OmniSplat: Taming Feed-Forward 3D Gaussian Splatting for Omnidirectional Images with Editable Capabilities
Feed-forward 3D Gaussian Splatting (3DGS) models have gained significant popularity due to their ability to generate scenes immediately without needing per-scene optimization. Although omnidirectional images are getting more popular since they reduce the computation for image stitching to composite a holistic scene, existing feed-forward models are only designed for perspective images.
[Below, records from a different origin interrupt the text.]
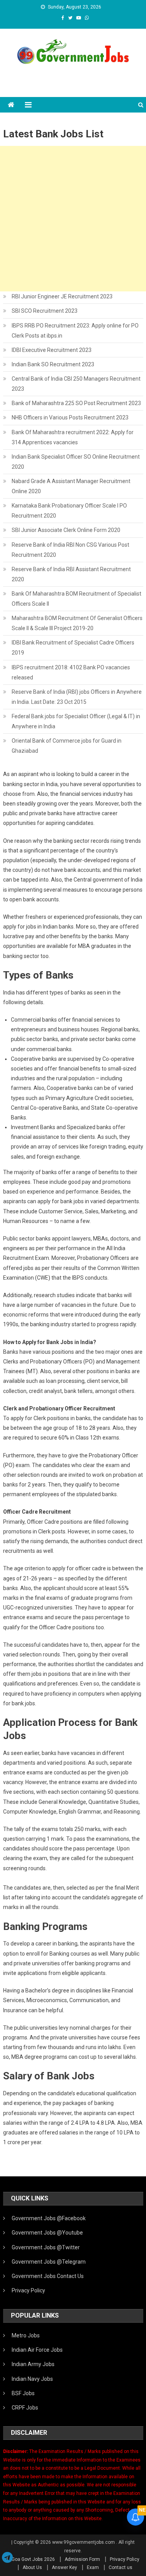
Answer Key (64, 2567)
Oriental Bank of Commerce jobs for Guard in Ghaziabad (66, 746)
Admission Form (82, 2559)
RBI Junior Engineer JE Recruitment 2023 (62, 296)
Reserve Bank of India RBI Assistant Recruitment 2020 (71, 574)
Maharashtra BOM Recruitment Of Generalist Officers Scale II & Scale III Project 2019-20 (77, 623)
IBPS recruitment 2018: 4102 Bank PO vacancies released (71, 672)
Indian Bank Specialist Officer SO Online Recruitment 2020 (76, 462)
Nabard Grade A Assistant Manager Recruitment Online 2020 (71, 486)
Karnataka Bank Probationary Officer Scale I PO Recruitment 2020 (69, 510)
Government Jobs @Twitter (46, 2247)
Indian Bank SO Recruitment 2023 (53, 364)
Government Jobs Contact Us (48, 2276)
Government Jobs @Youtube (47, 2233)
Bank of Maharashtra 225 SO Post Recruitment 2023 (76, 403)
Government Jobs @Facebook (49, 2218)
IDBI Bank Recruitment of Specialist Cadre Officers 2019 (73, 647)
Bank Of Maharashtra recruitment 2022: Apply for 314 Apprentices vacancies (73, 437)
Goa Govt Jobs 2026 (33, 2559)
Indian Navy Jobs (32, 2379)
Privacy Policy (28, 2290)
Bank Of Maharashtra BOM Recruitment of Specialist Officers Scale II (76, 599)
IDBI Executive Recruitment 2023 (51, 350)
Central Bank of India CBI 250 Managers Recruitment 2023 (76, 384)
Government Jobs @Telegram (49, 2262)
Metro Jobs (26, 2335)
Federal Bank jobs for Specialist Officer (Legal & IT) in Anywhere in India (76, 721)
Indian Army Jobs (33, 2364)
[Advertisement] (73, 218)
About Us (32, 2567)
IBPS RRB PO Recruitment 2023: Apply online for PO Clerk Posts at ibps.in (75, 330)
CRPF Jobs (25, 2407)
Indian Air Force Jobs (37, 2350)
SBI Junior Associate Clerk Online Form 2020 (66, 530)
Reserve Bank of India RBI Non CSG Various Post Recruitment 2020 (70, 550)
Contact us (120, 2567)
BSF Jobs (23, 2393)
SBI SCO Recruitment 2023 (44, 311)
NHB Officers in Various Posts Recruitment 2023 (70, 417)
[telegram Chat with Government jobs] (7, 2558)
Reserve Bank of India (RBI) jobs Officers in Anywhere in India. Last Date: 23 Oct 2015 (77, 697)
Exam (93, 2567)
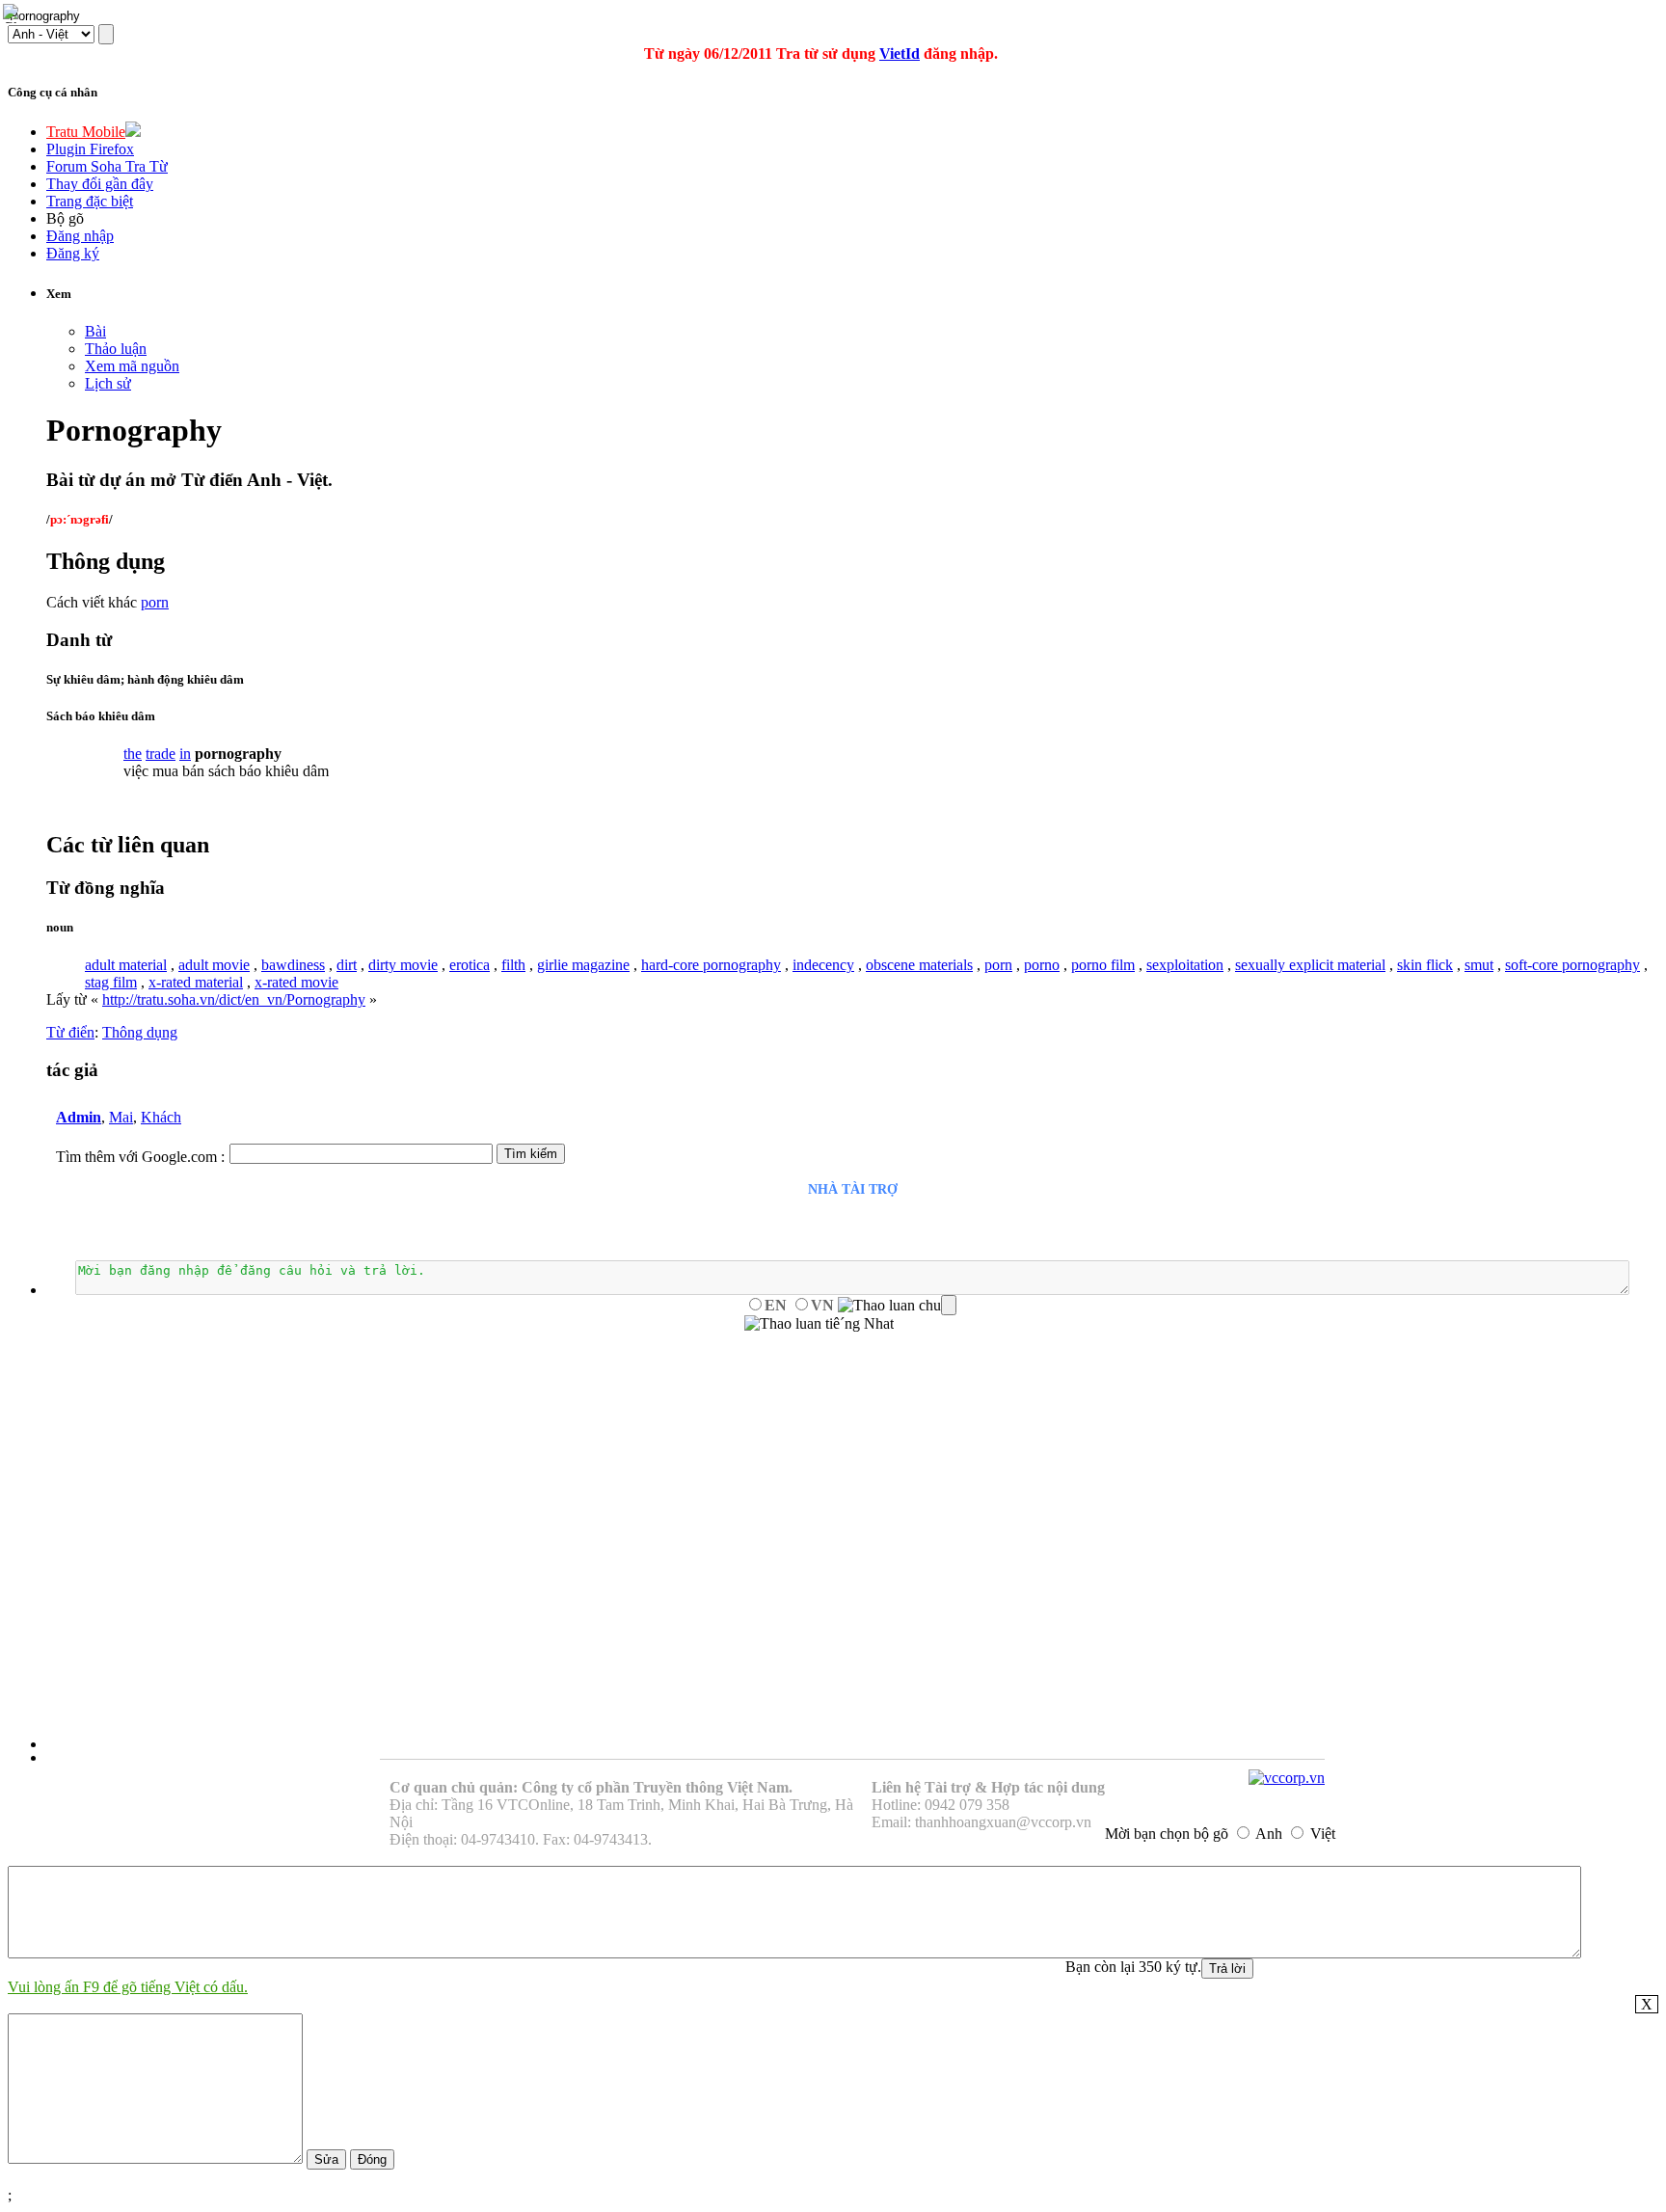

The unique optical properties of omnidirectional images make it difficult for feature encoders to correctly understand the context of the image and make the Gaussian non-uniform in space, which hinders the image quality synthesized from novel views. We propose OmniSplat, a pioneering work for fast feed-forward 3DGS generation from a few omnidirectional images. We introduce Yin-Yang grid and decompose images based on it to reduce the domain gap between omnidirectional and perspective images. The Yin-Yang grid can use the existing CNN structure as it is, but its quasi-uniform characteristic allows the decomposed image to be similar to a perspective image, so it can exploit the strong prior knowledge of the learned feed-forward network. OmniSplat demonstrates higher reconstruction accuracy than existing feed-forward networks trained on perspective images. Furthermore, we enhance the segmentation consistency between omnidirectional images by leveraging attention from the encoder of OmniSplat, providing fast and clean 3DGS editing results.
前馈式3D高斯点绘(3D Gaussian Splatting, 3DGS)模型因其无需对每个场景进行优化即可直接生成场景而备受关注。随着全景图像因其减少图像拼接计算量而逐渐流行,现有的前馈模型却仍然仅针对透视图像设计。全景图像独特的光学特性使得特征编码器难以正确理解图像上下文,从而导致高斯点在空间上的非均匀分布,进而影响从新视角生成图像的质量。 我们提出了OmniSplat,这是从少量全景图像中快速生成3DGS的开创性方法。我们引入了阴阳网格(Yin-Yang grid),并基于此对图像进行分解,以缩小全景图像与透视图像之间的领域差距。阴阳网格能够直接使用现有的卷积神经网络(CNN)结构,同时其准均匀特性使得分解后的图像类似于透视图像,从而能够利用已有前馈网络中的强先验知识。 实验表明,OmniSplat 在全景图像上的重建精度优于现有基于透视图像训练的前馈网络。此外,我们通过利用 OmniSplat 编码器的注意力机制增强了全景图像之间的分割一致性,从而提供快速且整洁的3DGS编辑效果。